April began with news that we have attained charity status, the final piece in our transition to a new entity! Huge thanks to our Secretary Matt Wardle for achieving this outcome for us.
Following along the lines of new beginnings, after 18 months in the making, we have begun the new Tradescantia Beetle biocontrol experiment in partnership with iwi, Wilson School students and teachers, Auckland Council, Upper Harbour Local Board and Kaipatiki Local Board. School students with disabilities volunteer fortnightly at Te Hōnonga a Iwi to offer service to their local community.
We acknowledge people with disabilities or neurodiversity are met with unnecessary barriers to participate in climate mitigation and adaptation, limiting their ability to invest in ways they wish to in nature and society. The loss of their unique knowledge, skills, innovative solutions, and passion for nature within our community comes at a time when the world needs everyone to undertake climate action. There is no excuse for limiting investment of people's strengths to support conservation, biodiversity development and the regeneration of Te Taiao. Disabled people carry the highest risk of climate change harm. They have a right to fully participate in leveraging climate action and invest in nature.
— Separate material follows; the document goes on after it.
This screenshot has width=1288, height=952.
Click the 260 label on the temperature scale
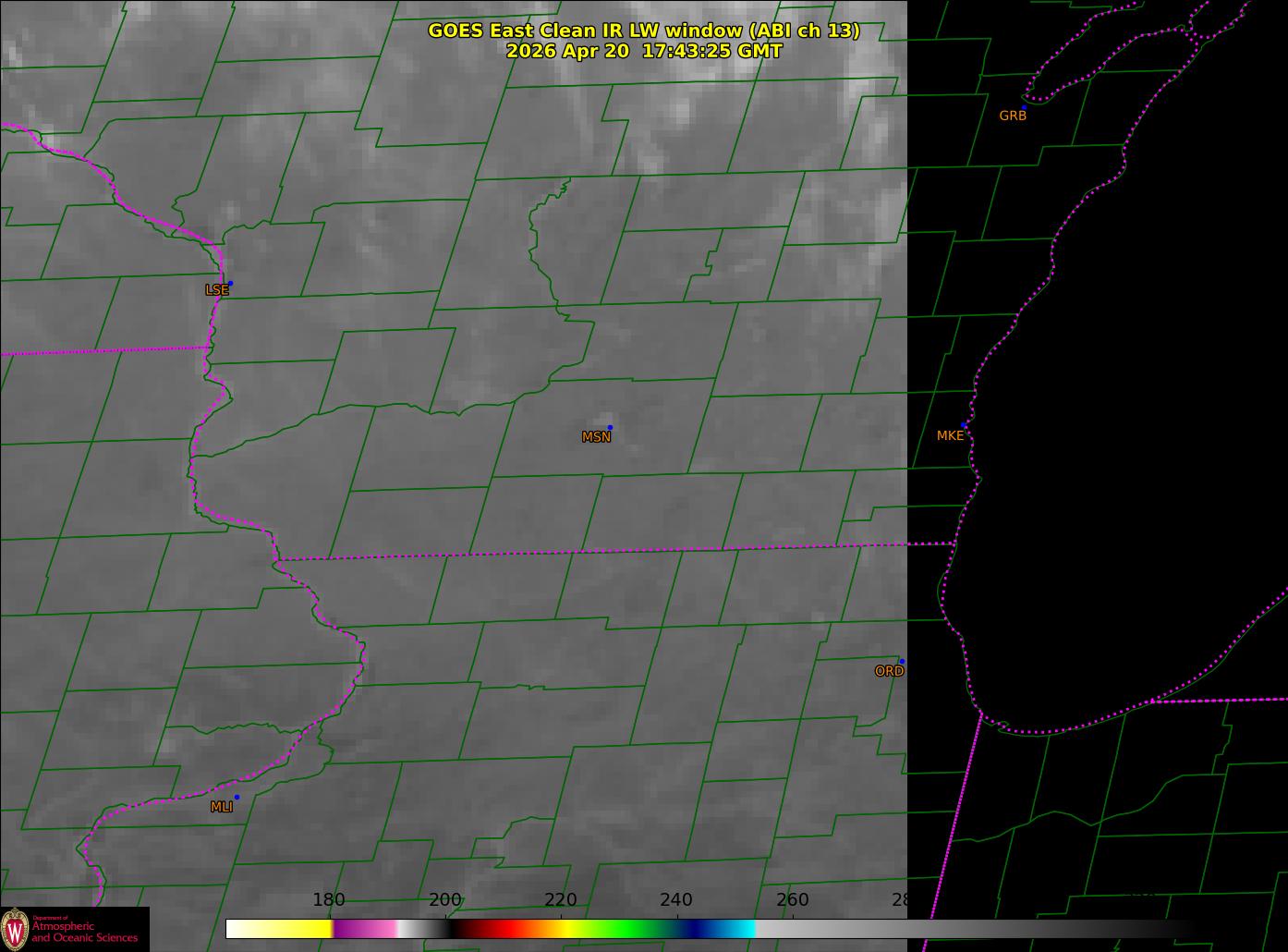tap(793, 900)
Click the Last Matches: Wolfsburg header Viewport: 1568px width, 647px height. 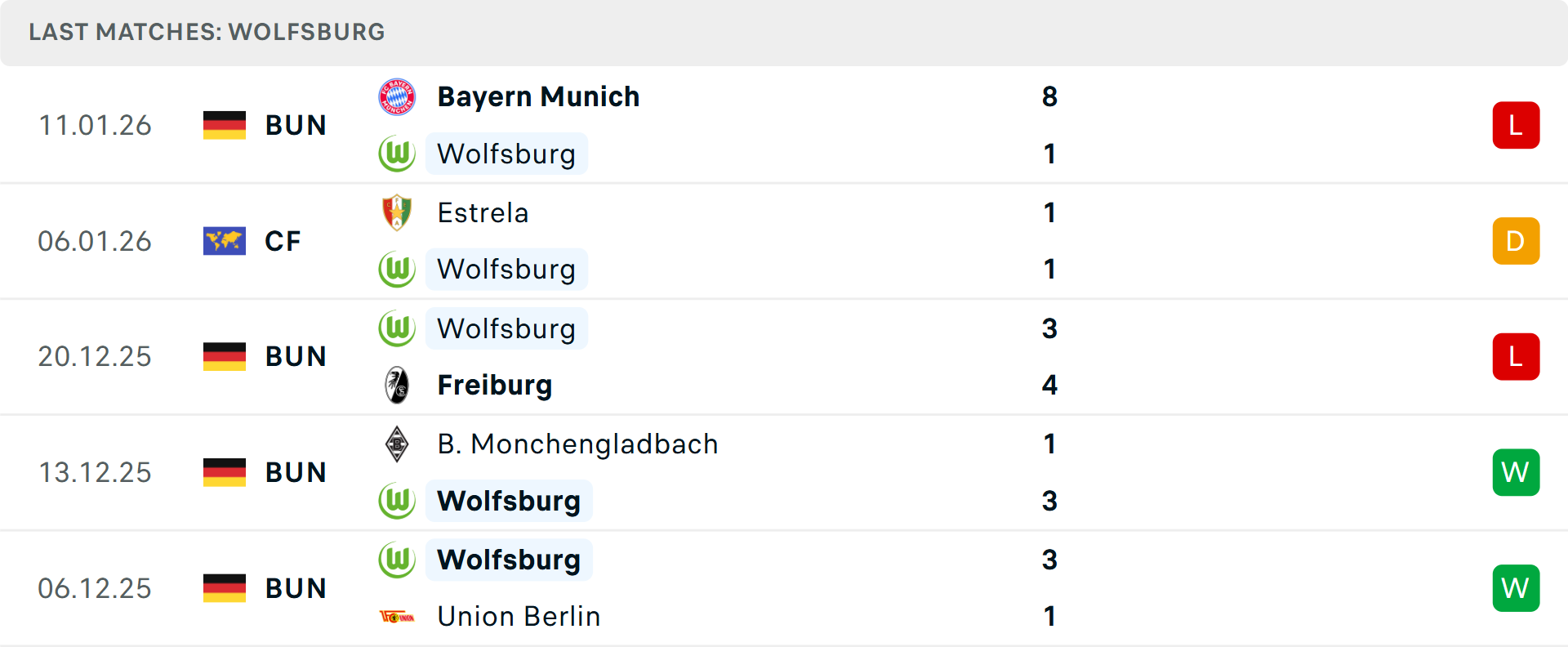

Wilson School students volunteer their time and work hard to build skills and knowledge to promote nature-based solutions enabling us to increase individual, community, ecosystem, organisational and planetary health and wellbeing. Their ways of knowing foster innovation at our place. At a time when mounting global systemic pressures could be reductive, Wilson Students find solutions and promote a culture of resilience and creativity. These are prized traits we recognise as essential to our success.
Having the chance to partner with iwi, Wilson School and the council to generate improved bioorganic solutions for suppressing or eradicating pest plants and animals will build our capability to limit incumbent and future risks to endemic species and potentially reduce the need to use commercial poisons across the rohe to manage exotic species incursions.
Wilson School students are also presenting their desire to grow tomatoes and chillies to increase food security for the local community to a funding panel managing the new Auckland Council Disability and Climate Adaptation Pilot fund. Te Hōnonga a Iwi is partnering with Wilson School with this pilot and looks forward to supporting young people with disabilities to achieve their vision. We are also fortunate to be welcoming Takapuna Grammar students who are coming to connect with Wilson School peers on a fortnightly basis this term.
Gheetu James and Madi Sexton, our new, inaugural voluntary Te Hōnonga a Iwi Environmental Science interns from AUT, joined us this month to invest up to 20 hours per week into regenerating nature. Extraordinary service to the future on both their parts. Geethu is undertaking her Masters and Madi, is in the final months of her undergraduate degree. Both have a passion for freshwater quality. Some of their focus areas include completing the plant pest mapping, supporting new student leaders to undertake fresh water quality (FWQ) monitoring, devising a FWQ monitoring plan and developing a Take One for Nature Campaign to support local businesses to invest in regenerating Te Taiao, increase organisational resilience and green the BDU. We welcome them both and look forward to supporting their mahi.